North American PVC prices now are up a net of 19.5 cents per pound since January 2020, with producers seeking another 3 cents effective Feb. 1. Construction-related uses, including plastic pipe, account for around 60 percent of annual PVC sales in the U.S. and Canada.
U.S. housing starts in December reached an annualized rate of almost 1.7 million, up 5 percent vs. the same month in 2019, according to the Census Bureau. Almost 1.3 million housing units were completed in 2020, up almost 3 percent vs. 2019.
In solid PS, prices moved up 5 cents per pound, after increasing 6 cents in December and 2 in November. The January move again was tied to higher prices for benzene feedstock, which is used to make styrene monomer. Benzene prices jumped 39 cents to $2.43 per gallon for January, an increase of 19 percent vs. the prior month.
PS prices since January 2020 now are up a net of 17 cents. Markets for the material were affected in the second half of 2020 by the temporary shutdown of almost 600 million pounds of styrene capacity operated by Westlake Chemicals Corp. in Lake Charles, La.
Regional prices for PET bottle resin moved up an average of 3 cents per pound in January after rising 1 cent in December.
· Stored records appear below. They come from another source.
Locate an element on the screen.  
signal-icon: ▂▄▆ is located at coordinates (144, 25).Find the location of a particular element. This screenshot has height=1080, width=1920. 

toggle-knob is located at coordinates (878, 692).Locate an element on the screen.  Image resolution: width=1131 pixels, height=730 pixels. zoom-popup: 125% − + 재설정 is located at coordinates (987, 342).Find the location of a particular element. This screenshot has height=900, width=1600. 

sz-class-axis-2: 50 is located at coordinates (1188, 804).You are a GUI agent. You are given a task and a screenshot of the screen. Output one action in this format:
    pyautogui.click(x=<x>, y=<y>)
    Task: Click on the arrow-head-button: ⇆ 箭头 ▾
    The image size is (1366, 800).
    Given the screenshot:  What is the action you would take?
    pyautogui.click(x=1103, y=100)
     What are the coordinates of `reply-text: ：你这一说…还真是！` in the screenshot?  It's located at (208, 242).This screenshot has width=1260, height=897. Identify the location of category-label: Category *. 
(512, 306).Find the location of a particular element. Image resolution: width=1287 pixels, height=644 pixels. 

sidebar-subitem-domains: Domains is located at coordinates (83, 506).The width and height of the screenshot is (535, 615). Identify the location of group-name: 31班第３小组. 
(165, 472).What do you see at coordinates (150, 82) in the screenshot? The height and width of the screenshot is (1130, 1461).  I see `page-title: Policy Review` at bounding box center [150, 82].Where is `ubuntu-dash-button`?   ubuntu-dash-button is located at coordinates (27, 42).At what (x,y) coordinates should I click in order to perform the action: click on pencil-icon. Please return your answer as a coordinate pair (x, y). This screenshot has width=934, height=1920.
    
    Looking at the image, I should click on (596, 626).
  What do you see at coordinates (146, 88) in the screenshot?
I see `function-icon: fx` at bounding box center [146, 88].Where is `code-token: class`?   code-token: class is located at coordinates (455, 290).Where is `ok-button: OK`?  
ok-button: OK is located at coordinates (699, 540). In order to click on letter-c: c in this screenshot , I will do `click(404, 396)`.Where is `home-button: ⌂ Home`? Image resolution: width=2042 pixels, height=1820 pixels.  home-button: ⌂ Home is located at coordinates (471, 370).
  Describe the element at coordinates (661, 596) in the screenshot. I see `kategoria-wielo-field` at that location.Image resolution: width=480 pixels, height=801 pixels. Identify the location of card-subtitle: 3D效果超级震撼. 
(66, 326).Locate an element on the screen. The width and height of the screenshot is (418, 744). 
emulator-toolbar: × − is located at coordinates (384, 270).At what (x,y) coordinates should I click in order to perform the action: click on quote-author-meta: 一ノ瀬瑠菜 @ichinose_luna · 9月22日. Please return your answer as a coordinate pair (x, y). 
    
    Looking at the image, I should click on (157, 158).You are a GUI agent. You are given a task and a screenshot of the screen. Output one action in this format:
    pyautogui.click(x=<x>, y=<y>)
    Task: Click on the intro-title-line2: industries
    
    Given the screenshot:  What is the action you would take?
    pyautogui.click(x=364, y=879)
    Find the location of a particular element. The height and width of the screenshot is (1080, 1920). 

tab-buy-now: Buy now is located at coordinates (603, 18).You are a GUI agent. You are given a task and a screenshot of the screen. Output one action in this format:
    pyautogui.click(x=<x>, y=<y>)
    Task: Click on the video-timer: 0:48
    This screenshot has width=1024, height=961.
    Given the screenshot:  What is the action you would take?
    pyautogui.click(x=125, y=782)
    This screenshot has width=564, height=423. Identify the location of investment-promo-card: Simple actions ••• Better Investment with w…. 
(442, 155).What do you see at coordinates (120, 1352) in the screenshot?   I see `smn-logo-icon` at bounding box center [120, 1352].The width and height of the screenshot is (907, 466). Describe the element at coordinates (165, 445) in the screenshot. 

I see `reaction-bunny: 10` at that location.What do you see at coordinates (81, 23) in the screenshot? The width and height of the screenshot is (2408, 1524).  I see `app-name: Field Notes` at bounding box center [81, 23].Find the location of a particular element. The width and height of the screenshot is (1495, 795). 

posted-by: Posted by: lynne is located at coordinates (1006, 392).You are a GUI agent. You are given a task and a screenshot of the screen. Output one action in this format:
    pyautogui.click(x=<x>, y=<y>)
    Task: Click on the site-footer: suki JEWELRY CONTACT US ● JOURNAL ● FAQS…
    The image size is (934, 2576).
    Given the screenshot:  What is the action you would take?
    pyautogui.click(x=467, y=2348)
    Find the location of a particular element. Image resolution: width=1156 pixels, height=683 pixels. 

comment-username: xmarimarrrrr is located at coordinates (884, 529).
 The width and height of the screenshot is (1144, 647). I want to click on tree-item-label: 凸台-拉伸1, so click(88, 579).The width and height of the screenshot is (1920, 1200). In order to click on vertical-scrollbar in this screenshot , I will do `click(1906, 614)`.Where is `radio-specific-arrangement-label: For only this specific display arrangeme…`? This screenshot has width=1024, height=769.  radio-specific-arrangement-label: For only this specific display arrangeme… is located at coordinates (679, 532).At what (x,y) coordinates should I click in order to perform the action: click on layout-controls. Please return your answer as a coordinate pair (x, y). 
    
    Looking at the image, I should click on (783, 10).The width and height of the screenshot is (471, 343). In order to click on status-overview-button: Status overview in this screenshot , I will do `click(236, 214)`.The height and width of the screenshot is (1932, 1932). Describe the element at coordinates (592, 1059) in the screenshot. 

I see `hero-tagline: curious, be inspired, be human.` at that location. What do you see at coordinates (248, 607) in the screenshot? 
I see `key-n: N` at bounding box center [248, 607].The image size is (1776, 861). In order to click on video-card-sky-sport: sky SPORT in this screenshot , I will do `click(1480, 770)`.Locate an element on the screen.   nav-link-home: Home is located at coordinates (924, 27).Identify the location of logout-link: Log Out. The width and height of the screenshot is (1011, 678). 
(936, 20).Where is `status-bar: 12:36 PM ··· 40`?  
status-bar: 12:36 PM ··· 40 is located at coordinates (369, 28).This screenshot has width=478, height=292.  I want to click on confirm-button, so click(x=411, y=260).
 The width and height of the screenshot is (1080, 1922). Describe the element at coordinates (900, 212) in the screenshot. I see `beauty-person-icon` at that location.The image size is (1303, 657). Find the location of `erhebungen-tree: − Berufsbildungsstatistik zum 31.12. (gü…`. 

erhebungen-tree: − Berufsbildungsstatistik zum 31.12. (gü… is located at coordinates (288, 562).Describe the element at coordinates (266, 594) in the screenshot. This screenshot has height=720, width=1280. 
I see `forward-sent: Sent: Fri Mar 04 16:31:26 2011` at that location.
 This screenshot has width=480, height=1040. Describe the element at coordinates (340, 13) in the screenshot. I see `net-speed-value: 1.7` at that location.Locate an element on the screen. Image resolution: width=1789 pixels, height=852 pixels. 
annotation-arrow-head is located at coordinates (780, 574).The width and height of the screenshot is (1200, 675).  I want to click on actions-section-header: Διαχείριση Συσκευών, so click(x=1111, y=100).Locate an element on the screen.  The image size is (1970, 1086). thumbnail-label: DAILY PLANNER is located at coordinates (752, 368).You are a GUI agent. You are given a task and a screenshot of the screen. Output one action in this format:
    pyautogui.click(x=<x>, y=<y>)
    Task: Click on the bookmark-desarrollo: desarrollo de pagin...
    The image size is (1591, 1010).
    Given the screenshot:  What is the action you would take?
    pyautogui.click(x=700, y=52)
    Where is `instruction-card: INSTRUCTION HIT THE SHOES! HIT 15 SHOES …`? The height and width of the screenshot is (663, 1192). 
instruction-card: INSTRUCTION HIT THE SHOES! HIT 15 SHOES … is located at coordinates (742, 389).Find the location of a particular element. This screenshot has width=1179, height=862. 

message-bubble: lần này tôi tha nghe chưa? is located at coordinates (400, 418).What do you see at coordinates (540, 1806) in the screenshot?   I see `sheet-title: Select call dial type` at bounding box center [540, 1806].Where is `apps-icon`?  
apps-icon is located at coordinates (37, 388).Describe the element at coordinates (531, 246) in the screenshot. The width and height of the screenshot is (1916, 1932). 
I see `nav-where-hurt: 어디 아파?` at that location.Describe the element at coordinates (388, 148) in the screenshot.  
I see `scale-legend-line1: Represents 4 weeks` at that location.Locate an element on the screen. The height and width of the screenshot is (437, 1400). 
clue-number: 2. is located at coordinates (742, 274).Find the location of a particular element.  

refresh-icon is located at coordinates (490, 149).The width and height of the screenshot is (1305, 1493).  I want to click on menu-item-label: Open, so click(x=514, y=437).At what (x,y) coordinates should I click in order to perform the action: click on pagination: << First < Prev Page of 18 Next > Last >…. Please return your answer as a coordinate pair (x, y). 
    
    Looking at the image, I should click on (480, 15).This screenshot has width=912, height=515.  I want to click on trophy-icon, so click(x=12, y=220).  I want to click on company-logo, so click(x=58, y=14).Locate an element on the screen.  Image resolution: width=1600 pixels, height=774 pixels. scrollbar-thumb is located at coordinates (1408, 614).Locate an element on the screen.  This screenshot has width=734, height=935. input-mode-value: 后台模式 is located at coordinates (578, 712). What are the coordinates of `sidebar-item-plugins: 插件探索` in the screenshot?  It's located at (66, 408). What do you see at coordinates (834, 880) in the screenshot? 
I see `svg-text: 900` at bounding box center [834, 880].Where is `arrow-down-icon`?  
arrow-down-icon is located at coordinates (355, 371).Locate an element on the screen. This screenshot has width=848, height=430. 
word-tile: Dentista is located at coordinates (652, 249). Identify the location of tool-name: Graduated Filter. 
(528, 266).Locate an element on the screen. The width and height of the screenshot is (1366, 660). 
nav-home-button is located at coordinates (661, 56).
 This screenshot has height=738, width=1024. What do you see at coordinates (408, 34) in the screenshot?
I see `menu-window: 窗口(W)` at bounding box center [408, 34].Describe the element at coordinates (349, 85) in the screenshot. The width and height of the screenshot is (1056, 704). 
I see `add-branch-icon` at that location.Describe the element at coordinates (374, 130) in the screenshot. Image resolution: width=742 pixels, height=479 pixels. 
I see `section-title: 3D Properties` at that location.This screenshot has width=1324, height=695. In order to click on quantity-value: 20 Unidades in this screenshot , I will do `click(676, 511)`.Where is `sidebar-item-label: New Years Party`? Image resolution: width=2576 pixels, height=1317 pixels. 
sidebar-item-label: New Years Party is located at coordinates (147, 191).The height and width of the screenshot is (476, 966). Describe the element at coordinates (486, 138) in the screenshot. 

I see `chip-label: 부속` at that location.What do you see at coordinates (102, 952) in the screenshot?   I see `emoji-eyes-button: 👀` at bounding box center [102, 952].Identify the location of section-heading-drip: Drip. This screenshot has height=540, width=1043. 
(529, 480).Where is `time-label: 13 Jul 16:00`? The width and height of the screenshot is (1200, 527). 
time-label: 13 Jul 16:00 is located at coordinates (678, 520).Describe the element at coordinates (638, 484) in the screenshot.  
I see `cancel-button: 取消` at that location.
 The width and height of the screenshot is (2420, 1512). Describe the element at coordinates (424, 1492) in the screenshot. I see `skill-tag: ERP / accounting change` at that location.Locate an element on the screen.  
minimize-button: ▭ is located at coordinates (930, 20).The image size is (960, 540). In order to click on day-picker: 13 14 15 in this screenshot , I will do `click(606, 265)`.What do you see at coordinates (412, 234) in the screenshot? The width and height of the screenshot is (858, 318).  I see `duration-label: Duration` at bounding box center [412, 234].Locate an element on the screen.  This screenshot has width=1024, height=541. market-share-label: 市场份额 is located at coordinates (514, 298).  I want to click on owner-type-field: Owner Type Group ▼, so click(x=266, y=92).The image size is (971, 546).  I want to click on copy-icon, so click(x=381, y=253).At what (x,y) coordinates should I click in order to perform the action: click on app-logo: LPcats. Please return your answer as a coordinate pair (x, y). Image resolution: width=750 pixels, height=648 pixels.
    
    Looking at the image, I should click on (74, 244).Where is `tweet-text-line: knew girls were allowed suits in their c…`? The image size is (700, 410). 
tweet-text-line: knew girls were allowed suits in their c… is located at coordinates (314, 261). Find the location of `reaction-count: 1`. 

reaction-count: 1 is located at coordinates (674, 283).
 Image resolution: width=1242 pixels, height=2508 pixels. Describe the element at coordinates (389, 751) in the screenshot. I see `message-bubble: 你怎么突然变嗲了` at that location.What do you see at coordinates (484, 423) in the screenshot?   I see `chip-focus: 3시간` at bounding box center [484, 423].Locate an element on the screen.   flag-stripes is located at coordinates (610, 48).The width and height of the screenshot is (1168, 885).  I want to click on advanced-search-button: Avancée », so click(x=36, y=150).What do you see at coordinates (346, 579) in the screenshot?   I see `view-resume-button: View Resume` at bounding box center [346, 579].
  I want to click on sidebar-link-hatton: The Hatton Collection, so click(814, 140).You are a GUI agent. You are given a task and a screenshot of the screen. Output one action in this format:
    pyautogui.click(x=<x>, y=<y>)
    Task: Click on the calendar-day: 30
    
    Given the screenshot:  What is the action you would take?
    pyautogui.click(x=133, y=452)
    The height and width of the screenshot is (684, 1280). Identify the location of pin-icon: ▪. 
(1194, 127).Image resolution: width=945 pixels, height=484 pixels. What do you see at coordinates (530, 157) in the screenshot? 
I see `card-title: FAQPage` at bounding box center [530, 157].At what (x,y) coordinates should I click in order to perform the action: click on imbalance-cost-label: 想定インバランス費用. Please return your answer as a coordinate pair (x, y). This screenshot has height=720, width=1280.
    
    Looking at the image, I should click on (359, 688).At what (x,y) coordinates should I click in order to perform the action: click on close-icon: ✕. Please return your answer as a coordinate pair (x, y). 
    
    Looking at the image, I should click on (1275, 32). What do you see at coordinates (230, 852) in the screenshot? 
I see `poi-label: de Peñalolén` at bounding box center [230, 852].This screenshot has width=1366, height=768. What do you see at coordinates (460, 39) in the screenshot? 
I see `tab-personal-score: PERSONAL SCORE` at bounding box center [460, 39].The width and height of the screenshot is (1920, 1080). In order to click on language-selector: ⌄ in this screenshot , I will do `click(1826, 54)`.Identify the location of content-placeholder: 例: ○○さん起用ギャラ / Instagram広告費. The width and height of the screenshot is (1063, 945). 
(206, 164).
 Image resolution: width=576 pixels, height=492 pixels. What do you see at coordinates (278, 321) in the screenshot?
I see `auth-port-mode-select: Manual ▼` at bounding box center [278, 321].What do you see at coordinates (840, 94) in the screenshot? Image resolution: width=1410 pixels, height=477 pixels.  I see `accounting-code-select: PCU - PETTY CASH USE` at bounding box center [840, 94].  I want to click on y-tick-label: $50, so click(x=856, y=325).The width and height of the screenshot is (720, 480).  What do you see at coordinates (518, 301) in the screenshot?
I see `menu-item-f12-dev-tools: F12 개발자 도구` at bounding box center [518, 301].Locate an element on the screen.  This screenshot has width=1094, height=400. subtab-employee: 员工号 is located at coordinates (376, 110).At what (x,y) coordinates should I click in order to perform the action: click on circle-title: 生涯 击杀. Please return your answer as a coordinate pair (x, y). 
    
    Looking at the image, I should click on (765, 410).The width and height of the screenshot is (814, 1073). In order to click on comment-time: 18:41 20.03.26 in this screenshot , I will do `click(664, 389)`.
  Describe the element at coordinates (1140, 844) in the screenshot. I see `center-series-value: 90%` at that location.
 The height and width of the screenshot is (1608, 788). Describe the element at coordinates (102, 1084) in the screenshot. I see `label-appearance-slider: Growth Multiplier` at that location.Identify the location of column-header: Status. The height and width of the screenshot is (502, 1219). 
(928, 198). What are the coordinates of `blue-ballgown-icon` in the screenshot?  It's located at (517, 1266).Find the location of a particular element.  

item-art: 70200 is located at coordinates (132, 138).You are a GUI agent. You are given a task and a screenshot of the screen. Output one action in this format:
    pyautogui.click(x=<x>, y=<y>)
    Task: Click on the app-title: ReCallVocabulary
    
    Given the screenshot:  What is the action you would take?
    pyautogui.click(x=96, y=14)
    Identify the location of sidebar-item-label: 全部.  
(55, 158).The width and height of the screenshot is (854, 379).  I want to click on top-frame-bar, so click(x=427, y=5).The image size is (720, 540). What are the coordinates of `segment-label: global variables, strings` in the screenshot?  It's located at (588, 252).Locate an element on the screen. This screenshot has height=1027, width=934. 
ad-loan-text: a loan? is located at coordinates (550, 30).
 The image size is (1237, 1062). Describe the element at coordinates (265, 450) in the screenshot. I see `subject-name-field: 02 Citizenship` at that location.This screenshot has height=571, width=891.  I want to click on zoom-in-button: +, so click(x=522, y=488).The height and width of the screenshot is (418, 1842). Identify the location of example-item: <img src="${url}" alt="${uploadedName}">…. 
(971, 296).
Beverage suppliers are building inventories of the material in advance of higher consumption during warmer summer months.
Regional PET prices showed a net decline of 1.5 cents per pound for full-year 2020. Bottled water has been the largest beverage market in the U.S. since 2016, when it surpassed carbonated soft drinks, according to the Beverage Marketing Corp.
In feedstocks, prices for West Texas Intermediate oil began January at $48.50 per barrel but had surged up to $52.20 by the end of the month for a jump of almost 8 percent.
Prices for natural gas, used as a feedstock in North American PE and PVC, began January at $2.54 per million British thermal units and had ticked up to $2.56 by the end of the month for an increase of almost 1 percent.